Breakthrough CAR T treatments involve genetically modifying a patient’s T cells to target cancer, but their complex, time-intensive production requires specialised facilities that are often far from patients.

Those issues can then be compounded by limited manufacturing capacity, with supply chain delays potentially adding a further barrier to timely patient access.

For diffuse large B-cell lymphoma, one of the most common CAR T indications, the average treatment rate in the five largest European countries is below 20 percent, ranging from around 30 percent of eligible patients in France to just 11 percent in Italy.

The EASYGEN CAR T manufacturing consortium

To improve the current situation, the European Commission (EC) is looking to the EASYGEN (EASY workflow integration for GENe therapy) consortium.

A collaboration between 18 academic, research, industry and clinic partners across eight countries, its industry representatives number Fresenius, Cellix, Charles River, Pro-Liance Global Solutions, TQ Therapeutics and Philips Electronics Nederland.

They will work alongside academic and research institutions such as Fraunhofer IESE, Helmholtz-Zentrum Dresden-Rossendorf, Technical University of Denmark, University of Glasgow, and the European Society for Blood & Marrow Transplantation.

On the industry side, Charles River’s 3D screening technologies will be harnessed to develop an ex vivo platform that can expedite early safety and efficacy screening of CAR T cell candidates for subsequent development.

Julia Schueler, Therapeutic Area Lead for Oncology at Charles River, said: “In the treatment of complex cancers, time is critical. The current manufacturing process for CAR T therapies is time-intensive and severely limits their clinical application. By collaborating across industry and academia, I am hopeful we can design a streamlined workflow that will increase access to these therapies for patients who need them.”
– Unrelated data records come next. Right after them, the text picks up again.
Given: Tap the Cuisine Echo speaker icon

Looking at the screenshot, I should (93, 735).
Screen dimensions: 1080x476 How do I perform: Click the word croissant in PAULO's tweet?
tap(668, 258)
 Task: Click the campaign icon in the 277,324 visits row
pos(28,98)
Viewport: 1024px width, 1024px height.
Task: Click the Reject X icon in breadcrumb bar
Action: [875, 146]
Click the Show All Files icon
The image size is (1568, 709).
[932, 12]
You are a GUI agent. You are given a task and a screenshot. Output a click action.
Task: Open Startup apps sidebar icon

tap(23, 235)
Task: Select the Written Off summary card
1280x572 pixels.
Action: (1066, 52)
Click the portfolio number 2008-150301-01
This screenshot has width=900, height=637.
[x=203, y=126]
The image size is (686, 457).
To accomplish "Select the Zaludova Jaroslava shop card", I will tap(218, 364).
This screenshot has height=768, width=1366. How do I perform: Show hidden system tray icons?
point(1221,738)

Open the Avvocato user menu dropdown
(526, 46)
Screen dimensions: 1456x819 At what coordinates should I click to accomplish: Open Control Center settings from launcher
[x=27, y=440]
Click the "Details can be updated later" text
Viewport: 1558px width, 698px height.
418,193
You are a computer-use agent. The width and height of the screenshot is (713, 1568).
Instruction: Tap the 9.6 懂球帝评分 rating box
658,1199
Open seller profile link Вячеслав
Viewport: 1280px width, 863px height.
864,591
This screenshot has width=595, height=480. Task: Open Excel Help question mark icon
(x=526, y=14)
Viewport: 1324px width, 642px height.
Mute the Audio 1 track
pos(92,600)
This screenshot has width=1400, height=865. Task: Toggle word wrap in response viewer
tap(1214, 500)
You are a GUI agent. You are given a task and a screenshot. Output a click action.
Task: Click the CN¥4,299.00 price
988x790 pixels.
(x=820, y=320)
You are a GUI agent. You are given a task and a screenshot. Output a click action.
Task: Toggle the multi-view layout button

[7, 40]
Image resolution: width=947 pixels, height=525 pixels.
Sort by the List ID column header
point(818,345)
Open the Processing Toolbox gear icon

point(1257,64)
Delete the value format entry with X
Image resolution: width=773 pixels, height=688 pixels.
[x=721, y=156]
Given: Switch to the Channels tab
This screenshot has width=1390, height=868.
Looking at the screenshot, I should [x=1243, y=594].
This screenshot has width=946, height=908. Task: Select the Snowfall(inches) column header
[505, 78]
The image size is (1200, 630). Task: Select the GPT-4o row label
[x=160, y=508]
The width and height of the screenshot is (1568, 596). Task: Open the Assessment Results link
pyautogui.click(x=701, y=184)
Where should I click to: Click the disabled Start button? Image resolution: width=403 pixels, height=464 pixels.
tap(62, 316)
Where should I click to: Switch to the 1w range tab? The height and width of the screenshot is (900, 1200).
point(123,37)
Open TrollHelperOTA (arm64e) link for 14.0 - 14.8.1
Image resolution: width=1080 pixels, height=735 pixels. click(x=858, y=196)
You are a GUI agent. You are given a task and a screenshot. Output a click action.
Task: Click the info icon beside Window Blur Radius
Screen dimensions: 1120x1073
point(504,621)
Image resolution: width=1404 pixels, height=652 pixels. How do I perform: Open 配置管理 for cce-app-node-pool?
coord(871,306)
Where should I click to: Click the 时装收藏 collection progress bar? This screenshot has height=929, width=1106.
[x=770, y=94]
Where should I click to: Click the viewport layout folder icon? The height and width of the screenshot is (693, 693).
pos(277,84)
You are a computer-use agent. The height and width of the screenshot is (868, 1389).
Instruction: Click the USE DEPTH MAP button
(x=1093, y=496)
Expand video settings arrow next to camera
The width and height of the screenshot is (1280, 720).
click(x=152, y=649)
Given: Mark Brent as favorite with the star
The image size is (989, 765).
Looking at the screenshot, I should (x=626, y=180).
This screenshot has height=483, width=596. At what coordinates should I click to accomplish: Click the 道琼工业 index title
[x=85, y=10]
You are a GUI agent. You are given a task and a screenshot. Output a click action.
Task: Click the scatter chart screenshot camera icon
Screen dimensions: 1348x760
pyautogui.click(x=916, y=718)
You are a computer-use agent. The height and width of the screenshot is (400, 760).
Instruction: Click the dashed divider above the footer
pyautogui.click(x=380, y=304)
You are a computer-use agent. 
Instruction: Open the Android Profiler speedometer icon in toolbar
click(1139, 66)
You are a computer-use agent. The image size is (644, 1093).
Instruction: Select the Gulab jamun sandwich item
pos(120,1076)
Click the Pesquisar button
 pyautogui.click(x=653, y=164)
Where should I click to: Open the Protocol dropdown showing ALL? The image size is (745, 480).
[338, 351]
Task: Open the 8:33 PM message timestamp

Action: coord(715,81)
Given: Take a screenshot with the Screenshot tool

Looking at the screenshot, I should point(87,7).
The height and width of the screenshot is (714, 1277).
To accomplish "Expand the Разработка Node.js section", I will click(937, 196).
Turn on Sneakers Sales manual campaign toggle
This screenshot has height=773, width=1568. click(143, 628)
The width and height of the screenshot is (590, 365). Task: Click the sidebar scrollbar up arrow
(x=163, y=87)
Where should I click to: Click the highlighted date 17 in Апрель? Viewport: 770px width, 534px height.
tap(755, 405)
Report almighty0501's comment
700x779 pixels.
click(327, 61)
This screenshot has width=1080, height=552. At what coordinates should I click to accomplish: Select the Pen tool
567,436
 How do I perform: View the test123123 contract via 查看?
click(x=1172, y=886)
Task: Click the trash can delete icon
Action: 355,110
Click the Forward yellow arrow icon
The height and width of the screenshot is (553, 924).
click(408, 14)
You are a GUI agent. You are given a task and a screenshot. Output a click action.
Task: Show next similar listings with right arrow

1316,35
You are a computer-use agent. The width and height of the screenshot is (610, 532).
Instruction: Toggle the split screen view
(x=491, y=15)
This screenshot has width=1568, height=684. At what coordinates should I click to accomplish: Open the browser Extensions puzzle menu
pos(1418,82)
Meanwhile, for quality control testing the collaboration will use Cellix’s Inish Analyser, which measures cell viability and cell numbers to monitor safety and correct dosing of the T cells for infusion into the patient.

Together, the consortium partners are tasked with developing a ‘one-stop’ manufacturing solution that can be integrated into hospital workflows to provide CAR-T treatment in any standard hospital setting capable of conducting leukapheresis.

The modular approach that EASYGEN’s partners are pursuing should also allow it to be adapted for different advanced therapy medicinal products (ATMPs), including solid tumours.

In this way the EC envisions “a paradigm shift in the CAR T market, paving the way to a greater democratised cancer treatment access and improving the patient’s quality of life and overall outcome”.